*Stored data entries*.
- - - - - - -
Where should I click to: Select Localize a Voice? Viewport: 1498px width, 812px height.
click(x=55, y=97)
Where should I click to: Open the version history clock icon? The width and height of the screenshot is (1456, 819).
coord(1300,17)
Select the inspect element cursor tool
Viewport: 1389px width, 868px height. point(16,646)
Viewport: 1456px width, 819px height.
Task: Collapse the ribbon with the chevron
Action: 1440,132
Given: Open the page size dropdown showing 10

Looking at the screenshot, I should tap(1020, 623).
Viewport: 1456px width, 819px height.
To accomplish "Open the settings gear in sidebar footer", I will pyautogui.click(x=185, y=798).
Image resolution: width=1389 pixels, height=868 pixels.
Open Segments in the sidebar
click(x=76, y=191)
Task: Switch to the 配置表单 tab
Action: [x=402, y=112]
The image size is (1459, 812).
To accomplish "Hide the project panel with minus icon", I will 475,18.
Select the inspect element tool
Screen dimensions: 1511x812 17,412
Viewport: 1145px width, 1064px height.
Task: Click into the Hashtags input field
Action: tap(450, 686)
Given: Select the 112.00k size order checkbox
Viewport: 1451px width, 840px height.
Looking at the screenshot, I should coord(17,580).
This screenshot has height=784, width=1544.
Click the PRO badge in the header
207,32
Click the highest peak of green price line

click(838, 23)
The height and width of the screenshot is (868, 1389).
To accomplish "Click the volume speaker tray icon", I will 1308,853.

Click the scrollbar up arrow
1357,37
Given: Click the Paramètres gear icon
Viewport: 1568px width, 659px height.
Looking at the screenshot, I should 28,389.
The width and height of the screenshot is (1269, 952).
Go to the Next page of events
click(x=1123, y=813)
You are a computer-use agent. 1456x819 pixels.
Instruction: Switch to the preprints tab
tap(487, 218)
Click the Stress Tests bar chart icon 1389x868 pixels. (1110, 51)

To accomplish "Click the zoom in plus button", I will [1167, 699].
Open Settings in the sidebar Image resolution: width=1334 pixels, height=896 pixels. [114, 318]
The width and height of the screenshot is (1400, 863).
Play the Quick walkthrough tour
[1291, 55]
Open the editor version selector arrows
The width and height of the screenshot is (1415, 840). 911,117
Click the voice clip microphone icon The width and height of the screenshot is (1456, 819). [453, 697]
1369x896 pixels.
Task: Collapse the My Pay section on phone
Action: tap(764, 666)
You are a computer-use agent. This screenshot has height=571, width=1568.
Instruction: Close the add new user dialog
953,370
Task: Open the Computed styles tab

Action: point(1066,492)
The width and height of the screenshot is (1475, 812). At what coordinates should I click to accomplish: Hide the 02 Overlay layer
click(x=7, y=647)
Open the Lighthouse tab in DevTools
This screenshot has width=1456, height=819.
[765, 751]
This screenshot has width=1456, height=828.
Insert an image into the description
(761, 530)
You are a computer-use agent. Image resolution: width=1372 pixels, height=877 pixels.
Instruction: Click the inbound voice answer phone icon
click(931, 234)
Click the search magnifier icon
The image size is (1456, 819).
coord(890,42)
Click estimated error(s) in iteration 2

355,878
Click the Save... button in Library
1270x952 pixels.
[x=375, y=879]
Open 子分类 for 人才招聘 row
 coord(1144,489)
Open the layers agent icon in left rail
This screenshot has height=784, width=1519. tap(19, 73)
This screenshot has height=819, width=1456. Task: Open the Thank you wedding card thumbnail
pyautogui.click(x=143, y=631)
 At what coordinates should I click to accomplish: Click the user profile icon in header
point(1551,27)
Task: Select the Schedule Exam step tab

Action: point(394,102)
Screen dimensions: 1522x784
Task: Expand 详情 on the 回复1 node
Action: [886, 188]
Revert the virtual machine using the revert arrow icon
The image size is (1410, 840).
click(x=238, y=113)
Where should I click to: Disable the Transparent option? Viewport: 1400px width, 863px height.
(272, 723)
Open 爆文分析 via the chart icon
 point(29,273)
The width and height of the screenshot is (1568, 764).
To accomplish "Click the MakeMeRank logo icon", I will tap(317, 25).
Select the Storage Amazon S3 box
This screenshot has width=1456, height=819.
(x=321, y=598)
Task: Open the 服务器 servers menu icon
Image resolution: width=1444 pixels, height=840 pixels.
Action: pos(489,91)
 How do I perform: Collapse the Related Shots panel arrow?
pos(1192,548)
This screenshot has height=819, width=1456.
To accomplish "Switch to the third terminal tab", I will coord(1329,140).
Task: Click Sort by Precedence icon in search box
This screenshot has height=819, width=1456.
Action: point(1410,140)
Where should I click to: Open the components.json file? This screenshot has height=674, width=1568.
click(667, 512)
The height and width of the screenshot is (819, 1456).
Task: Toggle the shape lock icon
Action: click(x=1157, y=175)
- - - - - - -
Among the entries above, the line containing "The width and height of the screenshot is (1568, 764).", the line containing "Task: Open the 服务器 servers menu icon", and all lines between them are to be restated word for word; nothing else belongs in the reply.

The width and height of the screenshot is (1568, 764).
To accomplish "Click the MakeMeRank logo icon", I will tap(317, 25).
Select the Storage Amazon S3 box
This screenshot has width=1456, height=819.
(x=321, y=598)
Task: Open the 服务器 servers menu icon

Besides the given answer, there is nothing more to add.